-------- DATA SUPPLIED

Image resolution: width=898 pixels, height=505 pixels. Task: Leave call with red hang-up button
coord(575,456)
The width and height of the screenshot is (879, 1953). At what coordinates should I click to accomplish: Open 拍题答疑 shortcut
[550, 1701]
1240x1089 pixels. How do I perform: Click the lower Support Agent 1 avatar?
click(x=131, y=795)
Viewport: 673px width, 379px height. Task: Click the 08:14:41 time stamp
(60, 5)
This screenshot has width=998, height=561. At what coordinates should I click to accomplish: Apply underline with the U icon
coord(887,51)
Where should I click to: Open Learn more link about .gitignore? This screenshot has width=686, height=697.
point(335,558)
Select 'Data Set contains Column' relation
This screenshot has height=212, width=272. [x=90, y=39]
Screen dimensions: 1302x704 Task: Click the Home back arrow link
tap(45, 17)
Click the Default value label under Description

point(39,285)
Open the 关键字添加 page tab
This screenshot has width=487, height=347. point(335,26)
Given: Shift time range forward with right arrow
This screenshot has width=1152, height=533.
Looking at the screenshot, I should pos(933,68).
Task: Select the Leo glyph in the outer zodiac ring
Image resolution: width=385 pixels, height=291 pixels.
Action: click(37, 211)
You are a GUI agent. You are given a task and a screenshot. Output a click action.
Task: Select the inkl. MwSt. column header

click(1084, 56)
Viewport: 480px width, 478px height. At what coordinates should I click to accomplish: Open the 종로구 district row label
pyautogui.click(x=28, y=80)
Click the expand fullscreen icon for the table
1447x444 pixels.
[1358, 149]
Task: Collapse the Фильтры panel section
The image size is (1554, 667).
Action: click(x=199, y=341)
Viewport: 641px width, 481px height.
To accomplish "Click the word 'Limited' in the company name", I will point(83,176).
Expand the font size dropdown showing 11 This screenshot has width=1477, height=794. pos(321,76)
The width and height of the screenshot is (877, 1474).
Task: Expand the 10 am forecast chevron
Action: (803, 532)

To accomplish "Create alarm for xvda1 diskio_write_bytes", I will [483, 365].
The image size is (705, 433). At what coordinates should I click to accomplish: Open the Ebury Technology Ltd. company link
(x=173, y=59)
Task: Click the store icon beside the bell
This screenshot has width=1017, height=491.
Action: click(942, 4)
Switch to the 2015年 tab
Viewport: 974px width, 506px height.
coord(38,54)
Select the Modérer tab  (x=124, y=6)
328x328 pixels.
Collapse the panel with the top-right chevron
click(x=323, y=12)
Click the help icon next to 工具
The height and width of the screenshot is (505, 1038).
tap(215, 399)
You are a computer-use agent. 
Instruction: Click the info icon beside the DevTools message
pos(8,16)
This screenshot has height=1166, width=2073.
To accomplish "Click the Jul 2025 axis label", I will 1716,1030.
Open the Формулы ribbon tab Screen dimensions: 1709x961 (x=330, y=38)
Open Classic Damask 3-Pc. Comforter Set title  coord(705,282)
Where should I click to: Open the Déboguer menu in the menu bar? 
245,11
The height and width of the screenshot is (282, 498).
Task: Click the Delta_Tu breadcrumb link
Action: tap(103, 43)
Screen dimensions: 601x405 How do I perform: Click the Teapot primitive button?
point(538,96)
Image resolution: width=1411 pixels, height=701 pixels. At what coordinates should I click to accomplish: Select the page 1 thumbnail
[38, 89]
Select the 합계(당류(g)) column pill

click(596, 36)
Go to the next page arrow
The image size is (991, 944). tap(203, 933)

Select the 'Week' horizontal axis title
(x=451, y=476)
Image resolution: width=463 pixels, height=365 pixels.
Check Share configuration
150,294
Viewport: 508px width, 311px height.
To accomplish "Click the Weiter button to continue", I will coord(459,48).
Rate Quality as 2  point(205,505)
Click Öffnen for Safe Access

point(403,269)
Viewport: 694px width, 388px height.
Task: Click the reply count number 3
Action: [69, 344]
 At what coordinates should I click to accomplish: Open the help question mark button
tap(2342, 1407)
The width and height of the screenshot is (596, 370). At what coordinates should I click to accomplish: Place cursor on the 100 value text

----------------

[DESCRIPTION OF THE TASK]
Revise the records so that every instance of "At what coordinates should I click to accomplish" becomes "Where should I click to complete", and leave all other text unchanged.

[EXPECTED ANSWER]
Image resolution: width=898 pixels, height=505 pixels. Task: Leave call with red hang-up button
coord(575,456)
The width and height of the screenshot is (879, 1953). Where should I click to complete: Open 拍题答疑 shortcut
[550, 1701]
1240x1089 pixels. How do I perform: Click the lower Support Agent 1 avatar?
click(x=131, y=795)
Viewport: 673px width, 379px height. Task: Click the 08:14:41 time stamp
(60, 5)
This screenshot has width=998, height=561. Where should I click to complete: Apply underline with the U icon
coord(887,51)
Where should I click to: Open Learn more link about .gitignore? This screenshot has width=686, height=697.
point(335,558)
Select 'Data Set contains Column' relation
This screenshot has height=212, width=272. [x=90, y=39]
Screen dimensions: 1302x704 Task: Click the Home back arrow link
tap(45, 17)
Click the Default value label under Description

point(39,285)
Open the 关键字添加 page tab
This screenshot has width=487, height=347. point(335,26)
Given: Shift time range forward with right arrow
This screenshot has width=1152, height=533.
Looking at the screenshot, I should pos(933,68).
Task: Select the Leo glyph in the outer zodiac ring
Image resolution: width=385 pixels, height=291 pixels.
Action: click(37, 211)
You are a GUI agent. You are given a task and a screenshot. Output a click action.
Task: Select the inkl. MwSt. column header

click(1084, 56)
Viewport: 480px width, 478px height. Where should I click to complete: Open the 종로구 district row label
pyautogui.click(x=28, y=80)
Click the expand fullscreen icon for the table
1447x444 pixels.
[1358, 149]
Task: Collapse the Фильтры panel section
The image size is (1554, 667).
Action: click(x=199, y=341)
Viewport: 641px width, 481px height.
To accomplish "Click the word 'Limited' in the company name", I will point(83,176).
Expand the font size dropdown showing 11 This screenshot has width=1477, height=794. pos(321,76)
The width and height of the screenshot is (877, 1474).
Task: Expand the 10 am forecast chevron
Action: (803, 532)

To accomplish "Create alarm for xvda1 diskio_write_bytes", I will [483, 365].
The image size is (705, 433). Where should I click to complete: Open the Ebury Technology Ltd. company link
(x=173, y=59)
Task: Click the store icon beside the bell
This screenshot has width=1017, height=491.
Action: click(942, 4)
Switch to the 2015年 tab
Viewport: 974px width, 506px height.
coord(38,54)
Select the Modérer tab  (x=124, y=6)
328x328 pixels.
Collapse the panel with the top-right chevron
click(x=323, y=12)
Click the help icon next to 工具
The height and width of the screenshot is (505, 1038).
tap(215, 399)
You are a computer-use agent. 
Instruction: Click the info icon beside the DevTools message
pos(8,16)
This screenshot has height=1166, width=2073.
To accomplish "Click the Jul 2025 axis label", I will 1716,1030.
Open the Формулы ribbon tab Screen dimensions: 1709x961 (x=330, y=38)
Open Classic Damask 3-Pc. Comforter Set title  coord(705,282)
Where should I click to: Open the Déboguer menu in the menu bar? 
245,11
The height and width of the screenshot is (282, 498).
Task: Click the Delta_Tu breadcrumb link
Action: tap(103, 43)
Screen dimensions: 601x405 How do I perform: Click the Teapot primitive button?
point(538,96)
Image resolution: width=1411 pixels, height=701 pixels. Where should I click to complete: Select the page 1 thumbnail
[38, 89]
Select the 합계(당류(g)) column pill

click(596, 36)
Go to the next page arrow
The image size is (991, 944). tap(203, 933)

Select the 'Week' horizontal axis title
(x=451, y=476)
Image resolution: width=463 pixels, height=365 pixels.
Check Share configuration
150,294
Viewport: 508px width, 311px height.
To accomplish "Click the Weiter button to continue", I will coord(459,48).
Rate Quality as 2  point(205,505)
Click Öffnen for Safe Access

point(403,269)
Viewport: 694px width, 388px height.
Task: Click the reply count number 3
Action: [69, 344]
 Where should I click to complete: Open the help question mark button
tap(2342, 1407)
The width and height of the screenshot is (596, 370). Where should I click to complete: Place cursor on the 100 value text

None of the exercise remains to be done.